Information provided

__________

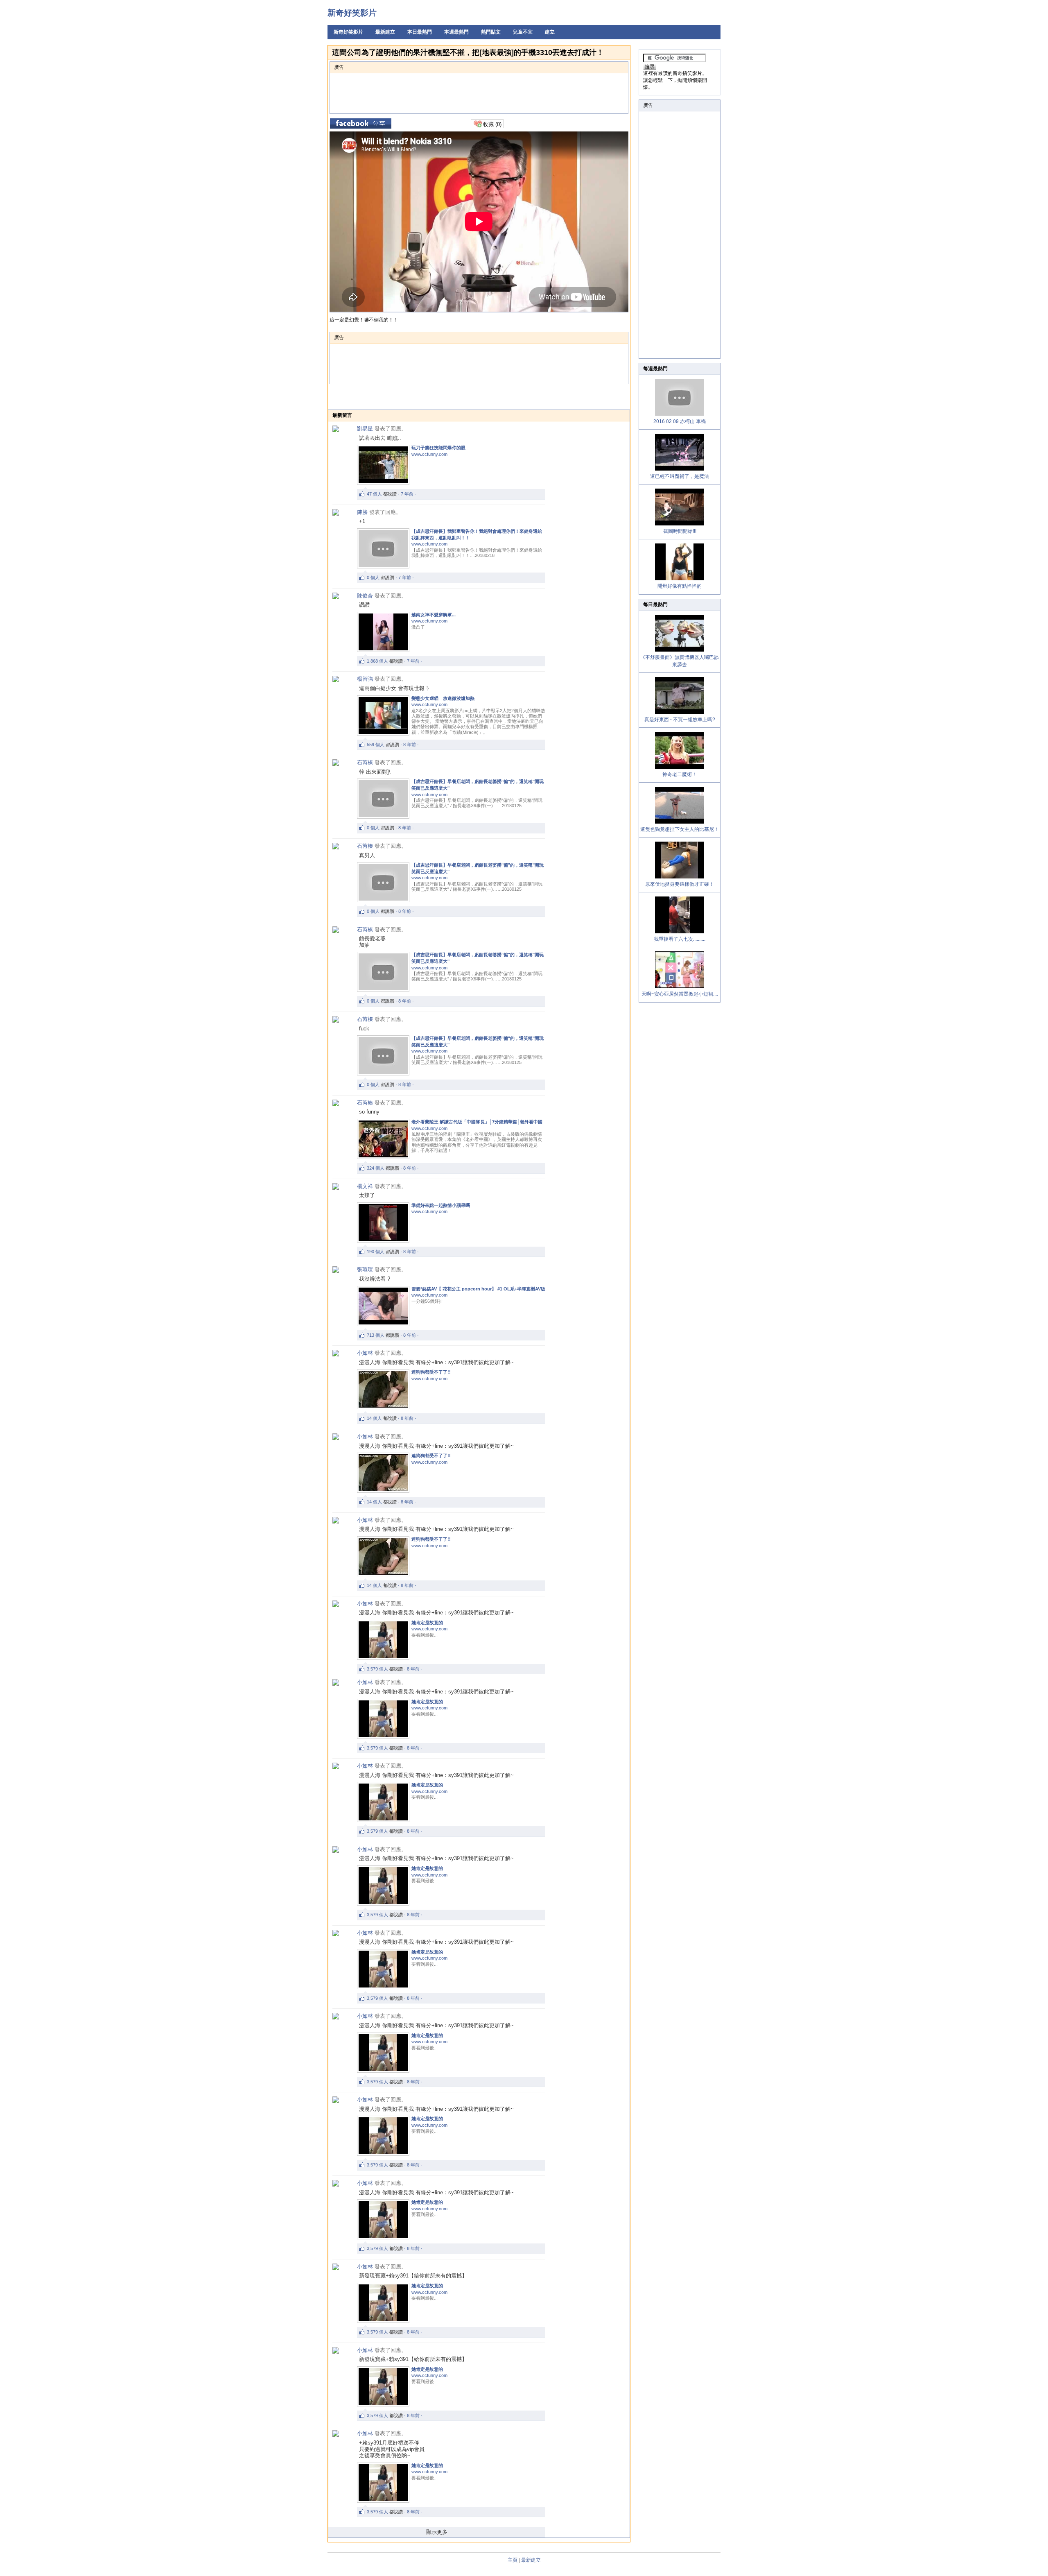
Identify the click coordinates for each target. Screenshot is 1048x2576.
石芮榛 (365, 762)
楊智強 (365, 679)
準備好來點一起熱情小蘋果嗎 (440, 1205)
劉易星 (365, 429)
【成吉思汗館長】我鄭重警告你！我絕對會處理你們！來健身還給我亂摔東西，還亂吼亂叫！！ (476, 534)
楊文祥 (365, 1186)
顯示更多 (436, 2532)
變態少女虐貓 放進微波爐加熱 (442, 698)
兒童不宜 (523, 32)
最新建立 (385, 32)
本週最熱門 (456, 32)
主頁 (512, 2560)
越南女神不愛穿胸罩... (433, 614)
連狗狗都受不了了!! (431, 1371)
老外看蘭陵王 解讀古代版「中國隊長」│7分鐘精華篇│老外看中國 (476, 1121)
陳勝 (362, 512)
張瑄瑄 (365, 1269)
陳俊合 (365, 596)
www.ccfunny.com (429, 454)
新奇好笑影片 (352, 12)
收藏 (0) (491, 124)
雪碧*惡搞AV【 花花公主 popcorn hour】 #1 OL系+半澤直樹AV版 (478, 1288)
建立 (550, 32)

__________

Work order
From the first line of the entries above through the line with "連狗狗都受不了了!! (431, 1371)", set down each line exactly and drop the pictures.

Solution for this task
Identify the click coordinates for each target. Screenshot is 1048x2576.
石芮榛 (365, 762)
楊智強 (365, 679)
準備好來點一起熱情小蘋果嗎 (440, 1205)
劉易星 (365, 429)
【成吉思汗館長】我鄭重警告你！我絕對會處理你們！來健身還給我亂摔東西，還亂吼亂叫！！ (476, 534)
楊文祥 (365, 1186)
顯示更多 (436, 2532)
變態少女虐貓 放進微波爐加熱 (442, 698)
兒童不宜 (523, 32)
最新建立 (385, 32)
本週最熱門 (456, 32)
主頁 (512, 2560)
越南女神不愛穿胸罩... (433, 614)
連狗狗都受不了了!! (431, 1371)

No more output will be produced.